>>

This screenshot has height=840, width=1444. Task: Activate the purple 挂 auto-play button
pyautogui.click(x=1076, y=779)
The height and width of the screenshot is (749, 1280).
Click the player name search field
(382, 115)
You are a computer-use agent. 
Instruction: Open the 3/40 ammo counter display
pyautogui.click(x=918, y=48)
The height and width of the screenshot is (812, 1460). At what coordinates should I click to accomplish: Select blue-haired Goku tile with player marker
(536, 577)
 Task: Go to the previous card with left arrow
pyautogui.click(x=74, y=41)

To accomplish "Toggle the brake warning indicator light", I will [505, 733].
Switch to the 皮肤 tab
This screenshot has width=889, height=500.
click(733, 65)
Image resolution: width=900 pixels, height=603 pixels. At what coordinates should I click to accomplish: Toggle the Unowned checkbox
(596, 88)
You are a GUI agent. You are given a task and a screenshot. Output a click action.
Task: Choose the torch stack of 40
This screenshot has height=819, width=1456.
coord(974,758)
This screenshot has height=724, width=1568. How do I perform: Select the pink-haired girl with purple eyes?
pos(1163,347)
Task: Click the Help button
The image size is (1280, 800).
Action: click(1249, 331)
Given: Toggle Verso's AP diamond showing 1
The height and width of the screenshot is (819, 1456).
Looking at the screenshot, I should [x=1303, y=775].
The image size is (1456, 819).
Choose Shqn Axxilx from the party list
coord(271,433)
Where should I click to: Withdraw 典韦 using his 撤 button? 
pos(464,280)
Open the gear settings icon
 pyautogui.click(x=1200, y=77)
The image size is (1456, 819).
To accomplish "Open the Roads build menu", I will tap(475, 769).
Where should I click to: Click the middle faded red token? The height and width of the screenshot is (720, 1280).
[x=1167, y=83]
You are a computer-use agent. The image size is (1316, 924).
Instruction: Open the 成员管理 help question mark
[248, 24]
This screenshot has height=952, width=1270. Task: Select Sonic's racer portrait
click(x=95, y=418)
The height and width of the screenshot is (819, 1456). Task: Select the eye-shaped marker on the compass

<<

Copy out every one of the records above word for word, with nothing changed.

This screenshot has height=840, width=1444. Task: Activate the purple 挂 auto-play button
pyautogui.click(x=1076, y=779)
The height and width of the screenshot is (749, 1280).
Click the player name search field
(382, 115)
You are a computer-use agent. 
Instruction: Open the 3/40 ammo counter display
pyautogui.click(x=918, y=48)
The height and width of the screenshot is (812, 1460). At what coordinates should I click to accomplish: Select blue-haired Goku tile with player marker
(536, 577)
 Task: Go to the previous card with left arrow
pyautogui.click(x=74, y=41)

To accomplish "Toggle the brake warning indicator light", I will [505, 733].
Switch to the 皮肤 tab
This screenshot has width=889, height=500.
click(733, 65)
Image resolution: width=900 pixels, height=603 pixels. At what coordinates should I click to accomplish: Toggle the Unowned checkbox
(596, 88)
You are a GUI agent. You are given a task and a screenshot. Output a click action.
Task: Choose the torch stack of 40
This screenshot has height=819, width=1456.
coord(974,758)
This screenshot has height=724, width=1568. How do I perform: Select the pink-haired girl with purple eyes?
pos(1163,347)
Task: Click the Help button
The image size is (1280, 800).
Action: click(1249, 331)
Given: Toggle Verso's AP diamond showing 1
The height and width of the screenshot is (819, 1456).
Looking at the screenshot, I should [x=1303, y=775].
The image size is (1456, 819).
Choose Shqn Axxilx from the party list
coord(271,433)
Where should I click to: Withdraw 典韦 using his 撤 button? 
pos(464,280)
Open the gear settings icon
 pyautogui.click(x=1200, y=77)
The image size is (1456, 819).
To accomplish "Open the Roads build menu", I will tap(475, 769).
Where should I click to: Click the middle faded red token? The height and width of the screenshot is (720, 1280).
[x=1167, y=83]
You are a computer-use agent. The image size is (1316, 924).
Instruction: Open the 成员管理 help question mark
[248, 24]
This screenshot has height=952, width=1270. Task: Select Sonic's racer portrait
click(x=95, y=418)
The height and width of the screenshot is (819, 1456). Task: Select the eye-shaped marker on the compass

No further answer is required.